+++ Source records +++
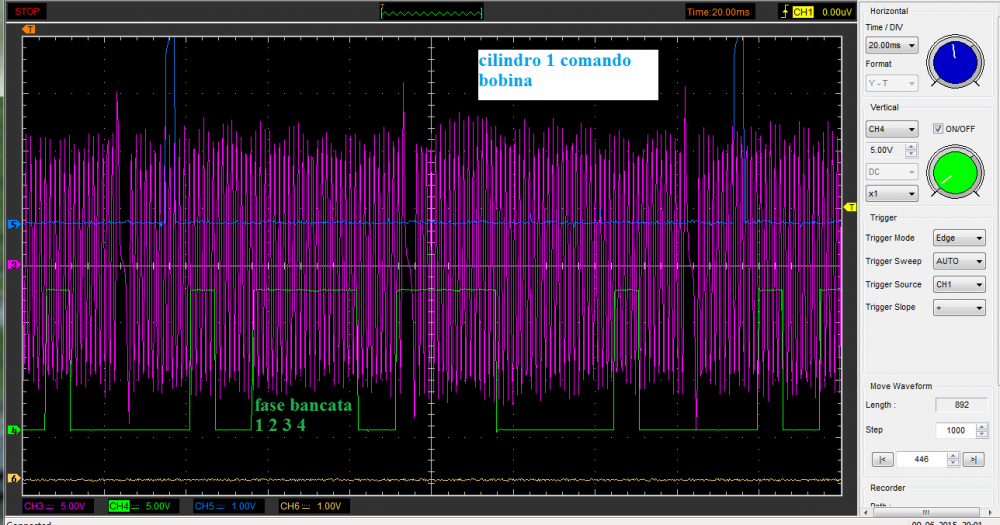Select the CH4 ground level marker
The height and width of the screenshot is (525, 1000).
click(x=14, y=431)
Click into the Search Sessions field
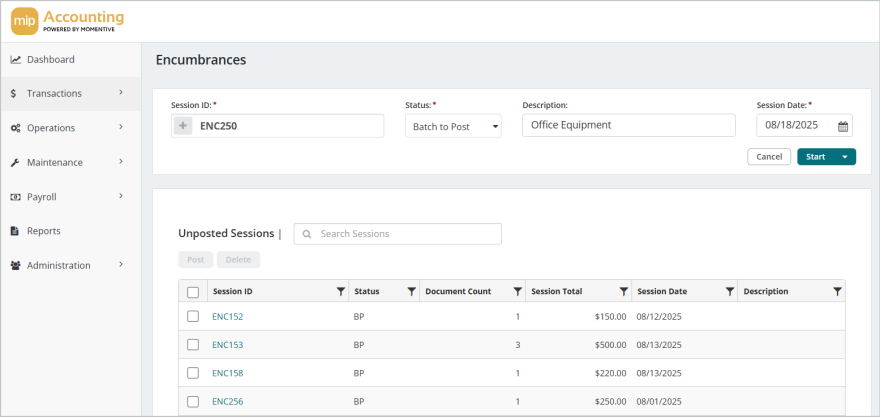Image resolution: width=880 pixels, height=417 pixels. pyautogui.click(x=405, y=234)
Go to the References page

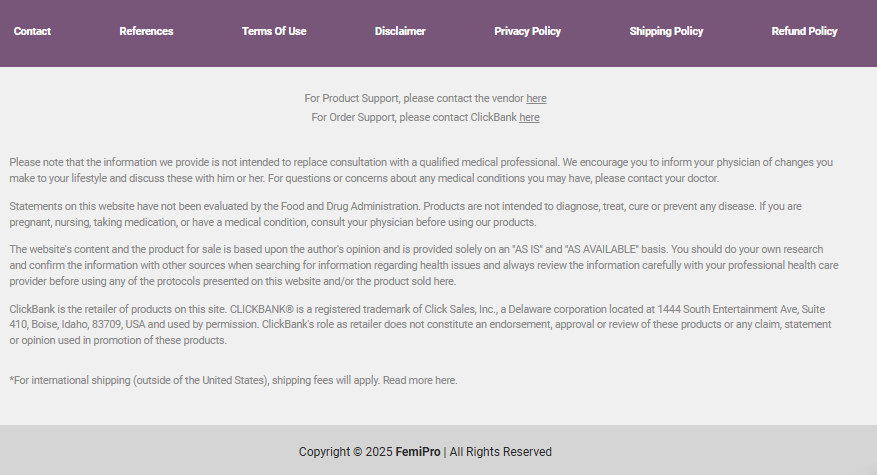click(x=146, y=31)
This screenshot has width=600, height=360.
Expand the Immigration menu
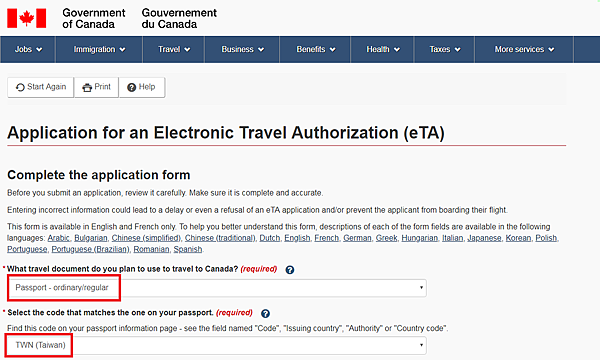(x=99, y=49)
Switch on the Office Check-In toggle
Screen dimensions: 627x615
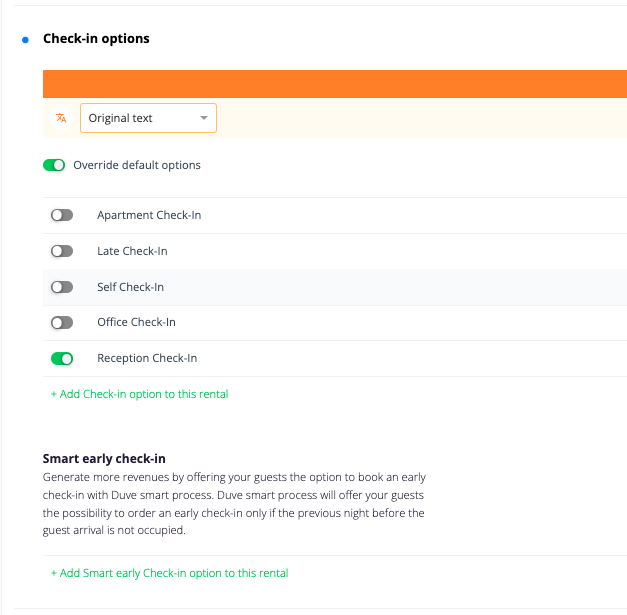(62, 322)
+++
Assignment: Retype word for word the span of lines above that begins with the line containing "Click into the Search Sessions field" and ends with the last line of the records; skip all pictures.

Answer space:
Click into the Search Sessions field
Image resolution: width=880 pixels, height=417 pixels. pyautogui.click(x=405, y=234)
Go to the References page

click(x=146, y=31)
This screenshot has width=600, height=360.
Expand the Immigration menu
(x=99, y=49)
Switch on the Office Check-In toggle
Screen dimensions: 627x615
(62, 322)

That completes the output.